We cannot be 100% sure a priori that it will be smooth, but it cannot be negative as it appears to be now. So, I conclude that there is something wrong in the calculation. But the error is hidden somewhere in the mathematics, and I don't manage to figure out where and how to fix it.

 

[rb1957]

it's a smooth shape ... there'll be a smooth change in local stress. of all the possible shapes, the surface won't have large spikes (how I interpret your figure).

don't be so sure it won't be negative ... at a hole Kt = 3 on the loaded diameter, but -1 on the unloaded diameter; ie with 0deg and 180deg being across the hole along the tension stress, kt = 3, but at 90deg and 270deg kt = -1.

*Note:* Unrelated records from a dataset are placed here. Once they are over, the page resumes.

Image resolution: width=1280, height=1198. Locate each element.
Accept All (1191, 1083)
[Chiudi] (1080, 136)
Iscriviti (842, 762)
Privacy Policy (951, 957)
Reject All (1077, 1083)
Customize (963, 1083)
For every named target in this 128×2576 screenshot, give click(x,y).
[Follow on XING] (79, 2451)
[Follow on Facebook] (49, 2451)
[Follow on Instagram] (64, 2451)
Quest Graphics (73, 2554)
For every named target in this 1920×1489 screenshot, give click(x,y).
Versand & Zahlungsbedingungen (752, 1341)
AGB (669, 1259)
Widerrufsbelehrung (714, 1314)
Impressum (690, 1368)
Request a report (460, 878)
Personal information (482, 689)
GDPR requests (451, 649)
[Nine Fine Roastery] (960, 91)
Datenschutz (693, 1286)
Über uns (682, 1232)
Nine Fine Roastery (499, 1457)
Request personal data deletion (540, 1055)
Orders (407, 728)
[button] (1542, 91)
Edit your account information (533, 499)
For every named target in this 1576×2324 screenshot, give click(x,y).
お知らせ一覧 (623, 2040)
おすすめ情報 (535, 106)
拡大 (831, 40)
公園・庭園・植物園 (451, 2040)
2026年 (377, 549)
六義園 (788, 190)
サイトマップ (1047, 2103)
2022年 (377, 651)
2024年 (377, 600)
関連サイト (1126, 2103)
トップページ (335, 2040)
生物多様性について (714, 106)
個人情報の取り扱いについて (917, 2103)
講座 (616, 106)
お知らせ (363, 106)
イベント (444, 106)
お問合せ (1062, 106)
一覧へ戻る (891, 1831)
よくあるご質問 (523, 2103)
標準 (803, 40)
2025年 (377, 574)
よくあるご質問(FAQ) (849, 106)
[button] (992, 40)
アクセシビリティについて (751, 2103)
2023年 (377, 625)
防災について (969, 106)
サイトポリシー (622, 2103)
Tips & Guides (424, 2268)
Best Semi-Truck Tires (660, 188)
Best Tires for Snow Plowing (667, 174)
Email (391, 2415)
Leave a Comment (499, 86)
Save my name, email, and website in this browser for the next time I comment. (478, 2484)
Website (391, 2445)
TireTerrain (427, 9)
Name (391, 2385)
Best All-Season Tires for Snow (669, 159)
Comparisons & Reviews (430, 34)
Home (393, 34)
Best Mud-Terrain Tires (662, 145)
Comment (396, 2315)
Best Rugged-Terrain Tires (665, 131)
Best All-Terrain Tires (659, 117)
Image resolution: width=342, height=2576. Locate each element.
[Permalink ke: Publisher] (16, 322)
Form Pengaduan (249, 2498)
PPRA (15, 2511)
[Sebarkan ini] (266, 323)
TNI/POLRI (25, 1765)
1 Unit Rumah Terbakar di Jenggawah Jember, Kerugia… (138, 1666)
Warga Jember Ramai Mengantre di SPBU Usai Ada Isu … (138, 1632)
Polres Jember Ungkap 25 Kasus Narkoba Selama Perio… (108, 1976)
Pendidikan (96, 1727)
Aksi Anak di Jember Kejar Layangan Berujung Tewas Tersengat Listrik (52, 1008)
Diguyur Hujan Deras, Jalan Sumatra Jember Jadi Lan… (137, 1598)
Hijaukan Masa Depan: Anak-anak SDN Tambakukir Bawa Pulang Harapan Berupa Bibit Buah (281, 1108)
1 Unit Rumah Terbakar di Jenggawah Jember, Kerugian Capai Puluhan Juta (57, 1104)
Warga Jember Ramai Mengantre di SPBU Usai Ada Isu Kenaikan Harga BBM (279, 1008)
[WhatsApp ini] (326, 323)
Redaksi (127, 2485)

another day in paradise, or is paradise one day closer ?

 

[csk62]

@mp87

ASME transactions was the ASME journal before 1960, I believe. A few months back, I was looking endlessly for an ASME transactions article written in 1958, which as you state was not available on ASME digital collection. However, I did find out that these works are kept in print at the Linda Hall Engineering Library in Kansas City, Mo. If you know exactly what issue, year etc, they were very helpful in finding the article I requested, and then they scanned it and sent me a digital copy. I hope this helps you find your Sadowsky and Sternberg information.

 

[mp87]

@rb1957

Smooth shape implying smooth change in local stress -> It makes sense!
Negative SCF -> That of the hole is a good example, but in this case the SCF is calculated always at the same point and therefore the direction of stress does not vary.

@csk62

Thanks for the really great news! I'll contact them and ask if they can send me the articles. I have seen that they are applying a fee and rightly so, hope that it won't require a check as in some cases it's the only payment method US libraries accept.